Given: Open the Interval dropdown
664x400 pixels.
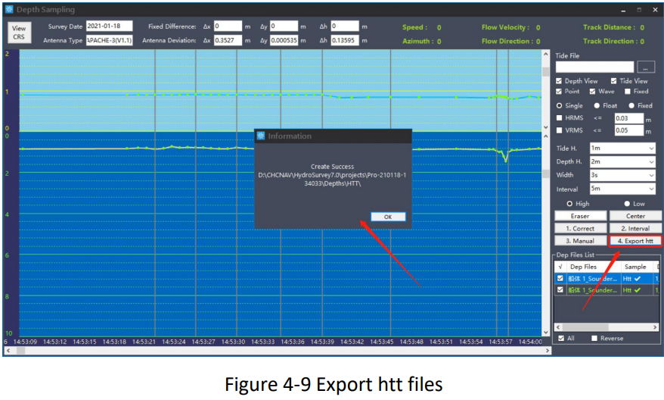Looking at the screenshot, I should click(622, 188).
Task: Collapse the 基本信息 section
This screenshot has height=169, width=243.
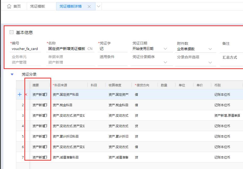Action: pyautogui.click(x=11, y=32)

^^^^

◆ Description of the task ◆
For the records above, give every line again exactly and skip the pictures.

◆ Expected output ◆
Given: Open the Interval dropdown
664x400 pixels.
Looking at the screenshot, I should click(622, 188).
Task: Collapse the 基本信息 section
This screenshot has height=169, width=243.
Action: pyautogui.click(x=11, y=32)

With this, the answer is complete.